JOB:
Quote the lines that follow, word for word, from the line containing "Check the hw.css file checkbox" down to the line containing "Action: tap(815, 246)", including both of those lines.

DATA:
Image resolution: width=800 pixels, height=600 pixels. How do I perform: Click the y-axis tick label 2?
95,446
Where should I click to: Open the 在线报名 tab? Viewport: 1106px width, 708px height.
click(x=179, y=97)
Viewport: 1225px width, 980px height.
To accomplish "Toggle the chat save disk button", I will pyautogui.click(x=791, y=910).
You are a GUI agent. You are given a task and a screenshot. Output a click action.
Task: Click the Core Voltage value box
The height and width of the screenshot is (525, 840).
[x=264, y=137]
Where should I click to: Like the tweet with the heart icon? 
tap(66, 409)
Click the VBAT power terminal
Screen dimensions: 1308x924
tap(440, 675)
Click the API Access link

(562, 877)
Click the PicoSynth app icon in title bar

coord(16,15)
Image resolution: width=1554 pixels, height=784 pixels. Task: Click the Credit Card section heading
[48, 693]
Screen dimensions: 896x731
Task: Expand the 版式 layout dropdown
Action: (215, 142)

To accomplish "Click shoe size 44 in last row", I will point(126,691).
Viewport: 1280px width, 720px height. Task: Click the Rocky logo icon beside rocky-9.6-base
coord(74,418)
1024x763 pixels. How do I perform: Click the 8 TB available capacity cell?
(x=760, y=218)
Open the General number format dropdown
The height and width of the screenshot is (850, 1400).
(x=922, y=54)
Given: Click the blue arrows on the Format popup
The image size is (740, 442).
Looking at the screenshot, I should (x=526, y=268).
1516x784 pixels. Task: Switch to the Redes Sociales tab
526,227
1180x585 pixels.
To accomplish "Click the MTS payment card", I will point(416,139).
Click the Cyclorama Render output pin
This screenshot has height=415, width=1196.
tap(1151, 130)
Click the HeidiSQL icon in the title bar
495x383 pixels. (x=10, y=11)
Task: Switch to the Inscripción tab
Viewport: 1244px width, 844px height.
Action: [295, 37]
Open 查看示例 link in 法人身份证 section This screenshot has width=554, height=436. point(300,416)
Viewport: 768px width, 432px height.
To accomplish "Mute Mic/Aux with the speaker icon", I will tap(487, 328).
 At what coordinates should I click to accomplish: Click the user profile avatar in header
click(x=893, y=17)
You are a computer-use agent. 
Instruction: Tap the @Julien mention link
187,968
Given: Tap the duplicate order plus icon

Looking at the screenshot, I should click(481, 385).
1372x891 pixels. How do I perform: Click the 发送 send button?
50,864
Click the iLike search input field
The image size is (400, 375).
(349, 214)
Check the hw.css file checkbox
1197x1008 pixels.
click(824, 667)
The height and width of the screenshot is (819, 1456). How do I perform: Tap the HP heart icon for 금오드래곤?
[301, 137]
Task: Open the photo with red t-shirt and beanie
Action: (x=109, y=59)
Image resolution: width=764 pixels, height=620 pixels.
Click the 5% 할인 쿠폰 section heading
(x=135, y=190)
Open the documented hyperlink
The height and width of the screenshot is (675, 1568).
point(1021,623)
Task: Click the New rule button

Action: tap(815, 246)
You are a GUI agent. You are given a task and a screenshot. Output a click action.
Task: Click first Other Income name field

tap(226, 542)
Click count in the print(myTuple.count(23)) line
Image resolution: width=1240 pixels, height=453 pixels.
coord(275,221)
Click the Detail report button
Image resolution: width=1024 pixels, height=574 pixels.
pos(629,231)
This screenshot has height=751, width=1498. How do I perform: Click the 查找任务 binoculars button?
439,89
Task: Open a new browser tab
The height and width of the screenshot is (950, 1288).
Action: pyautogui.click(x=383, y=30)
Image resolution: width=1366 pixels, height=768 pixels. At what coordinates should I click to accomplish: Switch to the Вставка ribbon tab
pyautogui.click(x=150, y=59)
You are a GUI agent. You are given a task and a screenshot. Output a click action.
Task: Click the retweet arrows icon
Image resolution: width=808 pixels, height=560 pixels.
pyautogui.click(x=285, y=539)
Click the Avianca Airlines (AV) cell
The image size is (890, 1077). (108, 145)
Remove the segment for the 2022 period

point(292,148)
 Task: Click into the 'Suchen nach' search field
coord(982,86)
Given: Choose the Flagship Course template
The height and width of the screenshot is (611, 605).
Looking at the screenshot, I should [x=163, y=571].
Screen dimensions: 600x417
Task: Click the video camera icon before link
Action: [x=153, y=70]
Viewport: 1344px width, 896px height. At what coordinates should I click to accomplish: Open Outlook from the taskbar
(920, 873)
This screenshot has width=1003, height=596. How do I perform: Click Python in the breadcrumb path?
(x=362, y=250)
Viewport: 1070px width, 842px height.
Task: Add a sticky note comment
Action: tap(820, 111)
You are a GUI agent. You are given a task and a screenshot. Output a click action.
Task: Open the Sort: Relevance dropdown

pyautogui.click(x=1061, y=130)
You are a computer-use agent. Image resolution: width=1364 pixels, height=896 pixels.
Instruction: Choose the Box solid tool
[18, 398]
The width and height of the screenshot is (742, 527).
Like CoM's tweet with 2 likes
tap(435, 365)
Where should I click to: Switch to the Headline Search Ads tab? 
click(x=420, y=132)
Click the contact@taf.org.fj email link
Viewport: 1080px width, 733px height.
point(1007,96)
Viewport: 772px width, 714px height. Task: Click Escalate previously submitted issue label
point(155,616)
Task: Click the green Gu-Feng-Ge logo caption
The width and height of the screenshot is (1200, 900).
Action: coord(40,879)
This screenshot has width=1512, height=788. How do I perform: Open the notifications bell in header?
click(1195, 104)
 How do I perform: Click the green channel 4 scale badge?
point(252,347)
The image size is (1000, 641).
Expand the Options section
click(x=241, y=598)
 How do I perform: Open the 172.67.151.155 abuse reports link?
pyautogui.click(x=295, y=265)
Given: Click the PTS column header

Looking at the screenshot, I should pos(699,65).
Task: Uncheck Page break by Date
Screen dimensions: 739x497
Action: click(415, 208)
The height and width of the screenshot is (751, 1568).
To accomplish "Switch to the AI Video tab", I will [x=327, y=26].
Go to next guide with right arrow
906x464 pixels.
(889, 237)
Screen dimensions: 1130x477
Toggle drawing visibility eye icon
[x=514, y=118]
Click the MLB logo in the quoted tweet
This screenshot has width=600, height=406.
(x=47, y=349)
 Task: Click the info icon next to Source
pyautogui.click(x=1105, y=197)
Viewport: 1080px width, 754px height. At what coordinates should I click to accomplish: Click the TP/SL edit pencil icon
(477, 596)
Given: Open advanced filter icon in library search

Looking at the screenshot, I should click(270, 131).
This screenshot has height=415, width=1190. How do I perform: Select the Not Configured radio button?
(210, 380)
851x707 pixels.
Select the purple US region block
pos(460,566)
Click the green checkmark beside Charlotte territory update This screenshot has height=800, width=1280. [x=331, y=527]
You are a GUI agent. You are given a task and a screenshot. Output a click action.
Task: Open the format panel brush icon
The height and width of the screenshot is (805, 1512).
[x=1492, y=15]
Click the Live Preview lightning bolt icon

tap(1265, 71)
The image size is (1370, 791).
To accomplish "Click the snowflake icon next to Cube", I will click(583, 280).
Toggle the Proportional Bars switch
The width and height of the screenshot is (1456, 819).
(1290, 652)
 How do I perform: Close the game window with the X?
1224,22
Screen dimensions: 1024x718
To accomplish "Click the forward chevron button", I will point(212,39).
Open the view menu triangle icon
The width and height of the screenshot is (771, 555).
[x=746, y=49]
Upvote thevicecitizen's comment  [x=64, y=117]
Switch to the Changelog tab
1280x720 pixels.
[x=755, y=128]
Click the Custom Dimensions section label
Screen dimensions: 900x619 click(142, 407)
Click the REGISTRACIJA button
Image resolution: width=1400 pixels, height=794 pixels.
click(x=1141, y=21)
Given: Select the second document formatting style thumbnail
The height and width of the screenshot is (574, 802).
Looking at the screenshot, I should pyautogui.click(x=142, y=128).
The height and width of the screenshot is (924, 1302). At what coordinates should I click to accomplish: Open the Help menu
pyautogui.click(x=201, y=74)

WORKED SOLUTION:
Check the hw.css file checkbox
1197x1008 pixels.
click(824, 667)
The height and width of the screenshot is (819, 1456). How do I perform: Tap the HP heart icon for 금오드래곤?
[301, 137]
Task: Open the photo with red t-shirt and beanie
Action: (x=109, y=59)
Image resolution: width=764 pixels, height=620 pixels.
Click the 5% 할인 쿠폰 section heading
(x=135, y=190)
Open the documented hyperlink
The height and width of the screenshot is (675, 1568).
point(1021,623)
Task: Click the New rule button

Action: tap(815, 246)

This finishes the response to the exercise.